Pesquisa coordenada pela USP com apoio da Fundação de Amparo à Pesquisa do Estado de São Paulo (Fapesp) ‘é irresponsável e não-científica’, diz pesquisador do Inpa, Lucas Ferrante
Manaus – A pesquisa coordenada pela Faculdade de Medicina da Universidade de São Paulo (FM-USP), que apontou que Manaus pode ter atingido imunidade de rebanho, foi contestada pelo cientista Lucas Ferrante – doutorando do programa de Biologia (Ecologia) do Instituto Nacional de Pesquisas da Amazônia (Inpa).
O pesquisador do Amazonas, que tem diversos artigos publicados em revistas científicas como Nature Medicine, explicou que o estudo paulista que sugere que Manaus pode ter atingido imunidade de rebanho não passa de uma “literatura cinza”. “Nada científico, pois, não passou por nenhuma revisão dos pares. Por isso que estamos tendo o cuidado, pois isso causa um impacto negativo. As coisas precisam ser revisadas, principalmente, coisas graves. As pessoas divulgam isso de uma maneira irresponsável e isso é muito sério”, disse Ferrante.
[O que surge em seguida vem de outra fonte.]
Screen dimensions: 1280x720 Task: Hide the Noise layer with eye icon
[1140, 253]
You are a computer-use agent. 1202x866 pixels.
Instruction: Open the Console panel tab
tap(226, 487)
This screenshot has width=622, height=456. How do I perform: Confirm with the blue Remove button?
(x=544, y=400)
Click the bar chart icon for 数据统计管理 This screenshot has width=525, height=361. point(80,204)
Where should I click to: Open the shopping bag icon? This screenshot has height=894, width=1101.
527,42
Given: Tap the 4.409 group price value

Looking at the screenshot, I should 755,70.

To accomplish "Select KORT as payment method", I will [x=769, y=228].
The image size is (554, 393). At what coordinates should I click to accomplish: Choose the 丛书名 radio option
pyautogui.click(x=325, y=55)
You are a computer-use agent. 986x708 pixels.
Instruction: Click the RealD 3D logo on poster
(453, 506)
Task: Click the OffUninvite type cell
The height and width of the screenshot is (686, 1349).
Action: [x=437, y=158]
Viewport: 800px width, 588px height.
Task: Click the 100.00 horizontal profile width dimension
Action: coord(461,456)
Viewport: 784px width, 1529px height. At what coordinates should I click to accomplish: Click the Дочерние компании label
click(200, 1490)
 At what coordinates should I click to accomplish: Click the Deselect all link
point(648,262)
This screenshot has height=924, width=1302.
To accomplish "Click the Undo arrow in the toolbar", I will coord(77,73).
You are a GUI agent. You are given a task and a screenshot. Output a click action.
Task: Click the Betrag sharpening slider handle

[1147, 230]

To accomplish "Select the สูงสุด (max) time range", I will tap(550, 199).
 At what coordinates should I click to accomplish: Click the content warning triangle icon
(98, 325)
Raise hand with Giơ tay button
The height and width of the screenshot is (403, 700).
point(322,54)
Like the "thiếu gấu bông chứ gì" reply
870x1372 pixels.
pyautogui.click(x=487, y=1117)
Segundo a pesquisa apresentada pela (FM-USP), divulgada pela Agênca Brasil, que é a agência de comunicação do governo federal, o percentual de pessoas que teriam contraído o vírus atingiu 64,8% e teria se estabilizado em 66,1% nos dois meses seguintes ao pico.
Nos primeiros meses da pandemia, em março e abril, o percentual de infectados era de 0,7% e 5%, respectivamente. Para os autores do estudo paulista, embora intervenções não farmacêuticas e uma mudança no comportamento da população possam ter ajudado a limitar a transmissão da doença, a alta taxa de infecção nos últimos meses sugere que a imunidade de rebanho é um fator que contribuiu para a queda do número de casos.
“A mortalidade elevada e a queda rápida e sustentada de casos sugerem que a imunidade populacional teve um papel significativo na determinação do tamanho da epidemia em Manaus”, diz trecho do artigo, ainda sem revisão por pares.
Os pesquisadores alertam, no entanto, que os resultados foram obtidos a partir da análise de amostras de um banco de doadores de sangue, o que requer cuidados para tornar tal amostragem representativa. Isso porque, em geral, os doadores são adultos saudáveis e podem não representar a população geral da cidade. Além disso, não há consenso sobre a proporção de uma população que deve ser infectada com o novo coronavírus antes que a imunidade de rebanho seja alcançada, apontou o estudo.
Metodologia da USP
Os resultados apresentados no artigo foram obtidos em uma combinação de modelagem matemática e análises sorológicas de amostras de sangue doado à Fundação Hospitalar de Hematologia e Hemoterapia do Amazonas (Hemoam) entre os meses de fevereiro e agosto. Foram selecionadas amostras de mil doadores em cada mês e analisadas a presença de anticorpos contra a Covid-19.